Au printemps, j’avais vu un article sur la première édition d’un festival régional organisé à l’automne dans une autre ville de mon département. Ce n’était pas si loin (1h30 de route), et l’occasion (pensai-je) de croiser des lecteurs. Premier contact téléphonique avec l’organisatrice, qui m’explique, très gentiment, qu’elle a déjà fait le plein d’auteurs et que je serai sur liste d’attente, compte tenu des contraintes sanitaires actuelles. J’envoie tout de même mon dossier d’inscription, persuadée que si je dois y participer, une place se libèrera.
Le temps passe, j’ai noté la date dans un coin de mon esprit, mais d’autres choses m’occupent. Début septembre (six semaines avant la date prévue pour le salon), je recontacte l’organisatrice car je devrais commander des exemplaires auteur pour la manifestation si j’y ai ma place. Bonne nouvelle, je fais partie des auteurs retenus.
Ce sera mon premier salon comme auteure, et je n’en ai pas fait beaucoup comme lectrice.
La faute à une grande timidité, qui m’empêche parfois (souvent ?) d’aller vers les gens ou qui m’a fait acheter par le passé des livres (mais pas seulement) qui ne m’intéressaient pas forcément parce que l’auteur avait de l’aplomb et que je ne savais pas dire non. Avec les années, j’ai progressé, mais ça reste un exercice difficile. D’ailleurs, je me suis rendu compte qu’avoir la signature de quelqu’un que je ne connais pas sur un livre ou un disque me touche peu. Ce que j’attends, c’est une histoire, une aventure, un voyage avec les mots ou les notes. Pendant des années, j’ai donc flâné tranquillement dans les librairies ou les bibliothèques, à mon rythme.
Pourtant, en septembre, je suis allée aux Aventuriales de Ménétrol, et mon avis a évolué. J’y ai rencontré beaucoup d’auteurs et d’éditeurs, dont les ouvrages ne sont pas forcément disponibles en librairie ou en bibliothèque. Et puis, finalement, des années de psychothérapie et de développement personnel ont porté leurs fruits. J’arrive à dire non plus facilement, et ça, c’est une grande victoire.

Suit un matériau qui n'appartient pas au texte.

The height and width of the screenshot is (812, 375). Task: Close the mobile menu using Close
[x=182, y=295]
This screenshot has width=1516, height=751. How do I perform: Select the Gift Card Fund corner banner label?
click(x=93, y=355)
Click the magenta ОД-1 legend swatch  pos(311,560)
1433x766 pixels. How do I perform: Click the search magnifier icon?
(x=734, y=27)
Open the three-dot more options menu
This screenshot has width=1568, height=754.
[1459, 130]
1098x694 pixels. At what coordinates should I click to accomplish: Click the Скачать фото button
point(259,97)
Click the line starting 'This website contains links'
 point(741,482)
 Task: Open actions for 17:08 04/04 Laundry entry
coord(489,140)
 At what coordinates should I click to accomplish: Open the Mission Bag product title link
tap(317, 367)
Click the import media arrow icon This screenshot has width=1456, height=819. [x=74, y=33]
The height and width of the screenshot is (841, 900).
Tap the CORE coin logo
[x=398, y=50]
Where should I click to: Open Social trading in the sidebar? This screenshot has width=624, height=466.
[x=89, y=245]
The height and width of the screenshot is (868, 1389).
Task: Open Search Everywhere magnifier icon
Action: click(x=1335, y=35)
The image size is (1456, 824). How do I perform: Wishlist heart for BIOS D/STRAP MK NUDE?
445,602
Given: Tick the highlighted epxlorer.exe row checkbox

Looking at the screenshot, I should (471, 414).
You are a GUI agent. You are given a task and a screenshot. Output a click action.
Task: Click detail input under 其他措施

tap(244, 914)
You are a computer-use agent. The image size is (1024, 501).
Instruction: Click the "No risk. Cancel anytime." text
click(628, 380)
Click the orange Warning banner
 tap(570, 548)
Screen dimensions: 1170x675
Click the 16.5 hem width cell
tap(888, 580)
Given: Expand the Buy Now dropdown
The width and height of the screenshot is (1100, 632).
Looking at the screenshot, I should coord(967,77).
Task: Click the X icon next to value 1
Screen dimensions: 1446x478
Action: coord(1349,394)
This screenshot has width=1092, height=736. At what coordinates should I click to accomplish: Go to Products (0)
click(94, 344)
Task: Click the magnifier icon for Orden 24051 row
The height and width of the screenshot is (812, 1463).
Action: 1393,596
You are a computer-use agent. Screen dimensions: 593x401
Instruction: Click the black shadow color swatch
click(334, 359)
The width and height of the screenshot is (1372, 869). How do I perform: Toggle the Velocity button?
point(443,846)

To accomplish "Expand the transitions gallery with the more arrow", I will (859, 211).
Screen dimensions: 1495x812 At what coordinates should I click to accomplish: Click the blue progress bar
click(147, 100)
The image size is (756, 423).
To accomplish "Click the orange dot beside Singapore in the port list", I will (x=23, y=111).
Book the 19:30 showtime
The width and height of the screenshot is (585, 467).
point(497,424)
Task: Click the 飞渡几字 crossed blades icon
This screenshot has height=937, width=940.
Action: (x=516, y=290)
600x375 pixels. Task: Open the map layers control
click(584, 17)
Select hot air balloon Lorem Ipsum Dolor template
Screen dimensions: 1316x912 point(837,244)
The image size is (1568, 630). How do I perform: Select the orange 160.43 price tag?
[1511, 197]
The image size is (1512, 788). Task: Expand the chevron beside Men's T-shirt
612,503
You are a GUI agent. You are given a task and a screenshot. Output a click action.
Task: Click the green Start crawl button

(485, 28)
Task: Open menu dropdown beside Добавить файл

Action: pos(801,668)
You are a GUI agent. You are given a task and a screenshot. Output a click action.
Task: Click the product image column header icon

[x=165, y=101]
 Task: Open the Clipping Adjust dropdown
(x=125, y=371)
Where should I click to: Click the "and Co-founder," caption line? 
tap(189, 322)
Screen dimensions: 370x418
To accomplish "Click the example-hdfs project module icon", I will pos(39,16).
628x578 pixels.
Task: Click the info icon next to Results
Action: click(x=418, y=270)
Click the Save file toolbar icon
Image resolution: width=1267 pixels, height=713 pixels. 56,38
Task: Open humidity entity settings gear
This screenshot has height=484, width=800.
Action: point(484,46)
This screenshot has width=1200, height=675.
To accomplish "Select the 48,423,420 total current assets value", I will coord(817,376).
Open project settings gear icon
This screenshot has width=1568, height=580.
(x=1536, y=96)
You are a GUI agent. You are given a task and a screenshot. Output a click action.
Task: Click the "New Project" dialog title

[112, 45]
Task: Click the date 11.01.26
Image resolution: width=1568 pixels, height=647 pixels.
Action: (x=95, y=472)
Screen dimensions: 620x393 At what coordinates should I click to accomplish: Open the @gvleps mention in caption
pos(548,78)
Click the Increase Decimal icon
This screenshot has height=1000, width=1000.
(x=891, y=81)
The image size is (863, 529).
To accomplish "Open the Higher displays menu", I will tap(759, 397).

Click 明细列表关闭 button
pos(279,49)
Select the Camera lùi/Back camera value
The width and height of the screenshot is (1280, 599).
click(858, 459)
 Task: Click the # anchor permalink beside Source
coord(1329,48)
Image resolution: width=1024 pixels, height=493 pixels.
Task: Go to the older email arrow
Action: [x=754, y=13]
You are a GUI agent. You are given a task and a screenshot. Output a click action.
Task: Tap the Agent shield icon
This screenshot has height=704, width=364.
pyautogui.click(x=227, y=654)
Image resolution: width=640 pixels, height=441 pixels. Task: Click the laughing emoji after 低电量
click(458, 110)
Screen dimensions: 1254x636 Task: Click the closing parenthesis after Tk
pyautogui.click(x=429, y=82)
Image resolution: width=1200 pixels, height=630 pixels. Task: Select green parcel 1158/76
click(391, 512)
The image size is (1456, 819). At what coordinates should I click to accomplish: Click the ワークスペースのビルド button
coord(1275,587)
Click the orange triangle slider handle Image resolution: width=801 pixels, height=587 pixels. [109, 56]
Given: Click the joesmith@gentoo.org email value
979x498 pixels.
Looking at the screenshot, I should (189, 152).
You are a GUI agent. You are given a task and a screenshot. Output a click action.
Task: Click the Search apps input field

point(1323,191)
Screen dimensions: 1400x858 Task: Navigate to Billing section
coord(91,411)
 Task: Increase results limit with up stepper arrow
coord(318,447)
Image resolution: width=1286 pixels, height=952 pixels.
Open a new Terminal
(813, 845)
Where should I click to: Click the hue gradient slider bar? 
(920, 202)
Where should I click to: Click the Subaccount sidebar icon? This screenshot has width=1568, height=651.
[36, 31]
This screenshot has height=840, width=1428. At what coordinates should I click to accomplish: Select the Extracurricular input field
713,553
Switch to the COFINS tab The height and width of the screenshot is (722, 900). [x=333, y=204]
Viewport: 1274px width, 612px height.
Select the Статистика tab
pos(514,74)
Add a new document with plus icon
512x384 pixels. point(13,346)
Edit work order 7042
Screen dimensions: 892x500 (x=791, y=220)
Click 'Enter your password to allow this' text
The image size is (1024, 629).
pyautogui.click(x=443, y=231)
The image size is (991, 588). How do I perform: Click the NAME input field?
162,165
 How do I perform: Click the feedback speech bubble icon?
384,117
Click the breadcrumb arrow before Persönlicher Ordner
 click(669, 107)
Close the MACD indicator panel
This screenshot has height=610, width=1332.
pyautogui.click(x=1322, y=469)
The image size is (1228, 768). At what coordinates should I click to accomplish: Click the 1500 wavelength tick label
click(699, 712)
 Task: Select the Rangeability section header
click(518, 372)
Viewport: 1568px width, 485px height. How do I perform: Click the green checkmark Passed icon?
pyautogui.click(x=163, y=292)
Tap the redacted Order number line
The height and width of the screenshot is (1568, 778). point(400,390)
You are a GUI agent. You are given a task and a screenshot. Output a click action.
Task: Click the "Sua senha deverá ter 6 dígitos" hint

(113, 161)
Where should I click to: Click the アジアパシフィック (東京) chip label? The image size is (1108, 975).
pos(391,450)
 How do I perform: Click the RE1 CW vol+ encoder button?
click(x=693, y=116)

Je me prépare donc pour le salon. Passer de l’autre côté de la table est une aventure en soi. Imaginer ce qui peut intéresser les lecteurs potentiels, comment leur donner quelques informations pour qu’ils puissent se faire un avis sur le livre. Timide moi-même, j’ai pensé à ceux qui n’oseraient peut-être pas poser de questions. Et je savais aussi que je ne me transformerais pas en commerçante prête à arrêter les badauds par mon bagout d’un coup de baguette magique.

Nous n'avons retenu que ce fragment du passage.